What is the check or checks that are not working? Local admin rights have been needed for some dns and network level checks but I don’t believe is needed overall.

Cheers,
Joe

Thank you for the new version! It really helps us on our daily work.

Unfortunately we found another issue with PingCastle Enterprise 3.4.1.31, as we get false positives on A-SMB2SignatureNotEnabled.

Regarding to the latest PingCastle Scan (A-SMB2SignatureNotEnabled), all of our DCs have no SMB Signing.
Doublechecked with netexec shows SMB Signing is enabled on all DCs.

We are investigating this. It looks like the fixing of the SMB Scanner for SMB 3.1.1 has may have broken the logic this risk uses

Hello! I have some problems with AD health check. I got this error message every time:

[Red][3:32:16 PM] An exception occured when doing the task: Perform analysis for xxxxx
[Red]Note: you can run the program with the switch --log to get more detail
An exception occured when doing the task: Perform analysis for xxxxxx
[Red]Exception: Some or all identity references could not be translated.
Type:System.Security.Principal.IdentityNotMappedException

I don’t have this problem with the previous version (I have just tried and it works just fine). I usually run it on a domain-joined jumphost in an elevated PowerShell session using a domain admin account. What am I missing here?

Hi there, we’re aware of the issue and have a fix internally. We will be releasing an update early next week. The issue seems to usually be on a certificate template where there is an orphaned Sid as the owner. If you clear this up it may work. Once the fix is ready I’ll let you know by replying in here.

Cheers,
Joe

Thank you for the info Joe! That was indeed the issue. I also fixed the unknown owner of one of the certificate templates.

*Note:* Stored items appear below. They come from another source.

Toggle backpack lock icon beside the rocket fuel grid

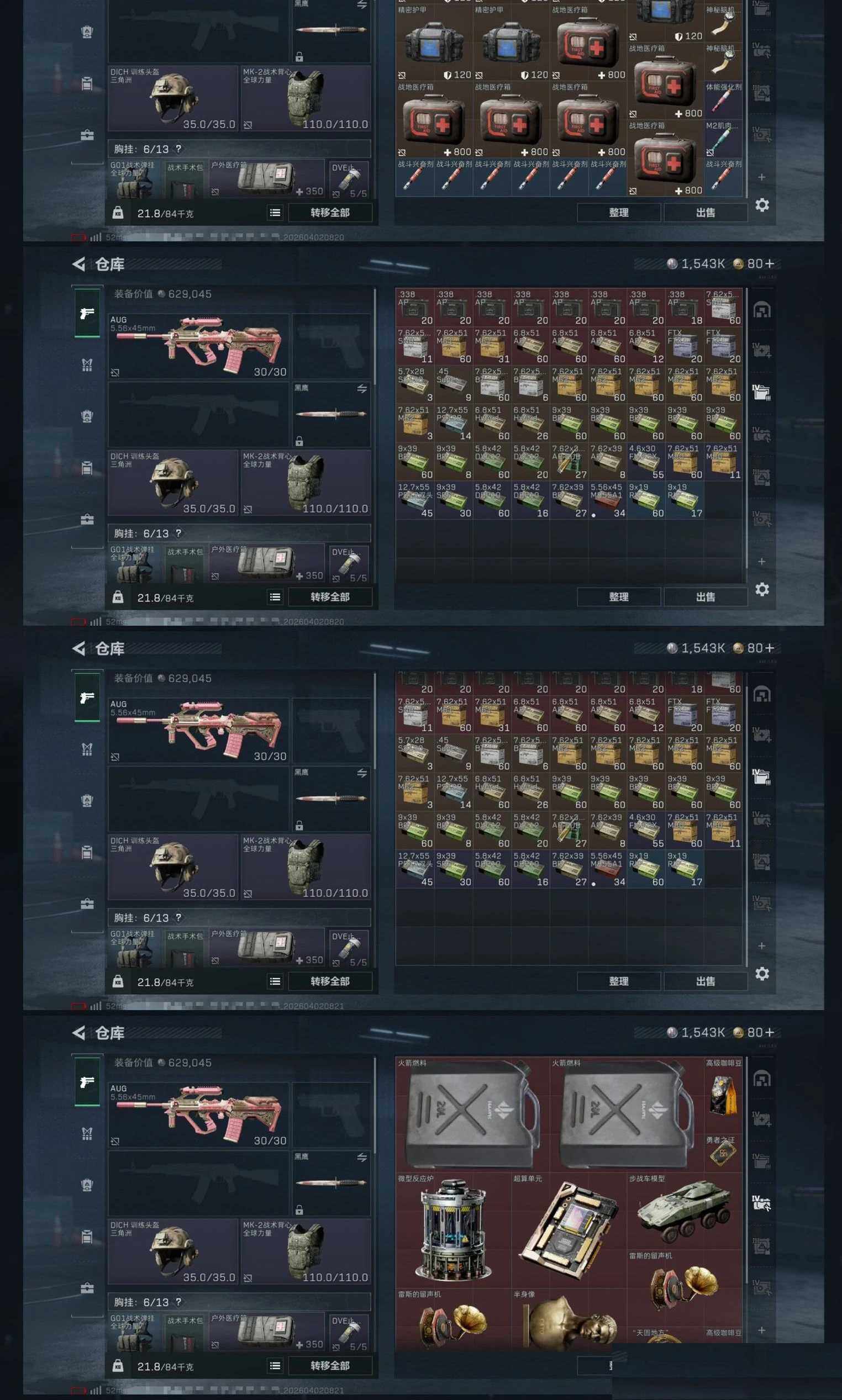[118, 1364]
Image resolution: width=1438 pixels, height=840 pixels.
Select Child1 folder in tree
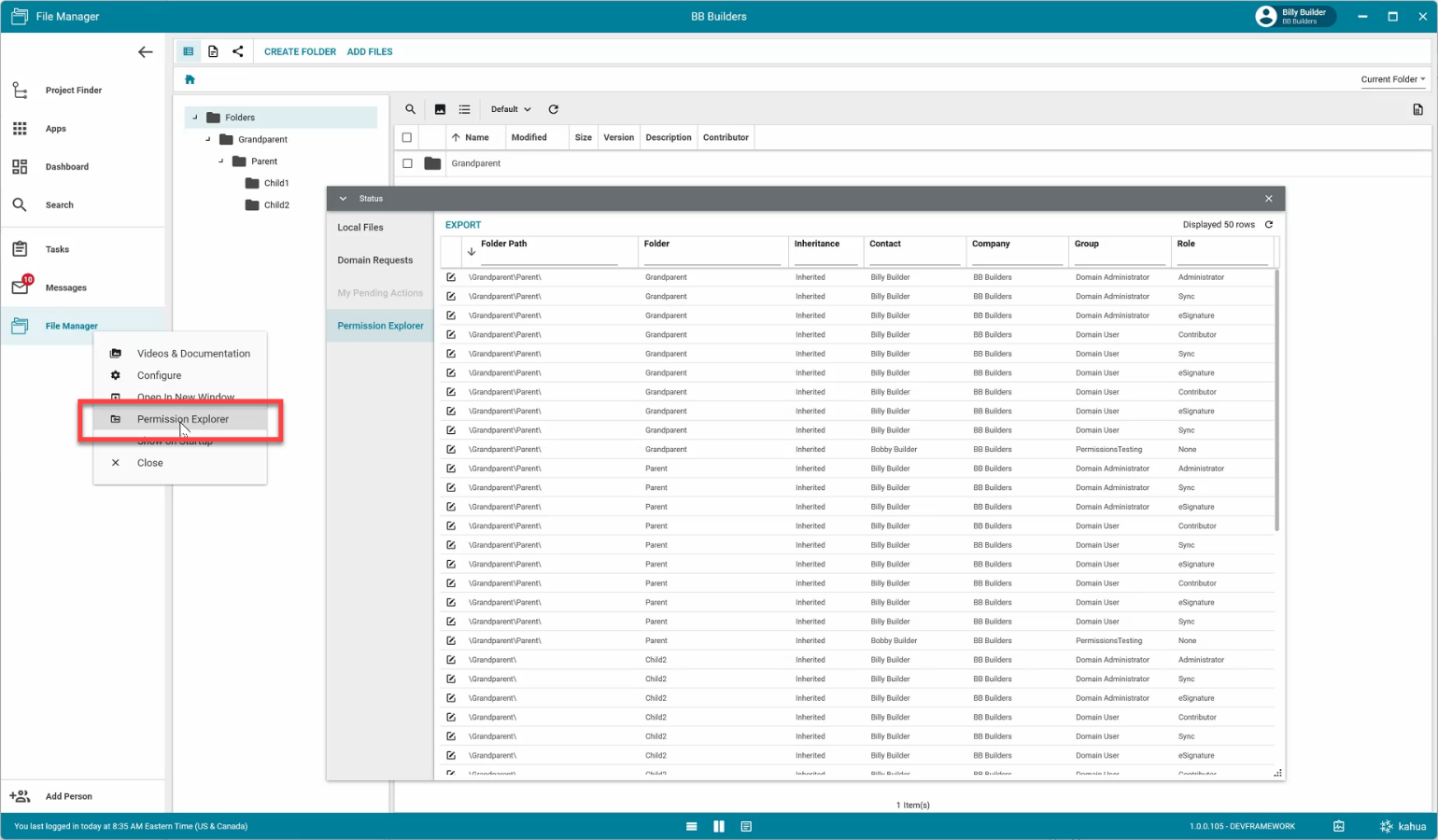tap(276, 183)
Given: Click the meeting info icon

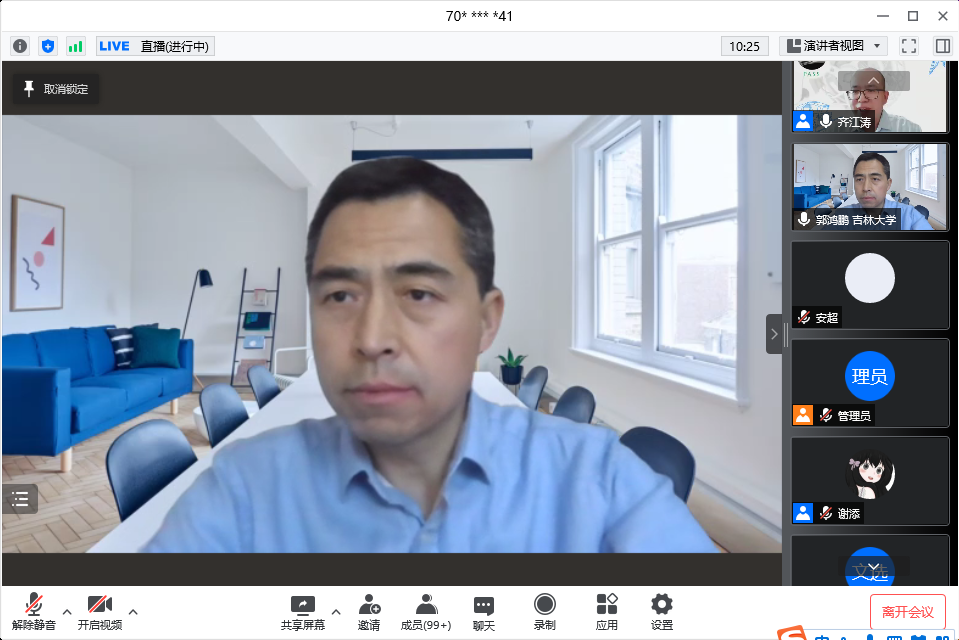Looking at the screenshot, I should coord(20,46).
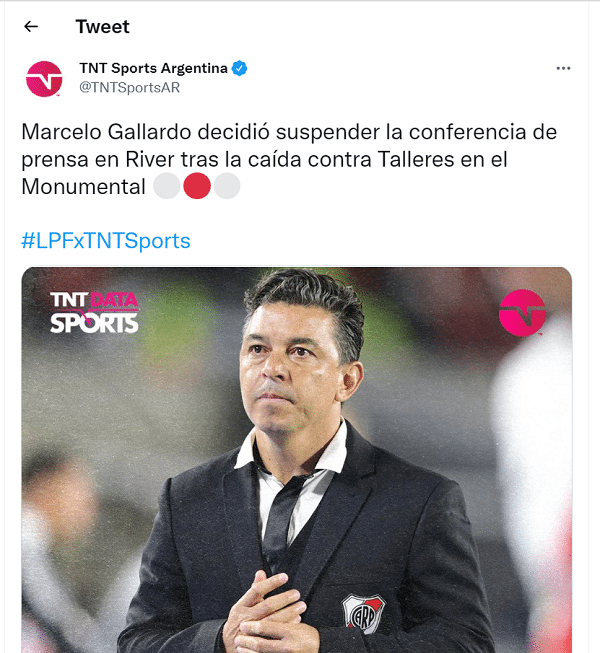Open the @TNTSportsAR handle link
The width and height of the screenshot is (600, 653).
coord(129,87)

It’s worth noting that I also receive false positives on A-SMB2SignatureNotEnabled. (Similar to Corvin Schmidcorsch)

Got the new PingCastle 3.4.1.35 release and it looks like the SMB issue is still there. Looking forward for the next release.

Yep. That was just a beta release for the impersonation fixes. We will release an update today/tomorrow properly.

Add one more to the list of false positives on SMB signing.

We have all four digitally sign options enabled.

Client/server
if agrees/always

set on our DCs as well as endpoints and pingcastle is flagging smb signing not required.

Also one other point to note is that the description on the recomended fix isnt great. SMB2 Doesnt honor the if client agrees settings. So for SMB2+ the only setting that works is Always.

Hi, I believe the fix will be the same. We should be releasing the fix tomorrow. Apologies for the delay.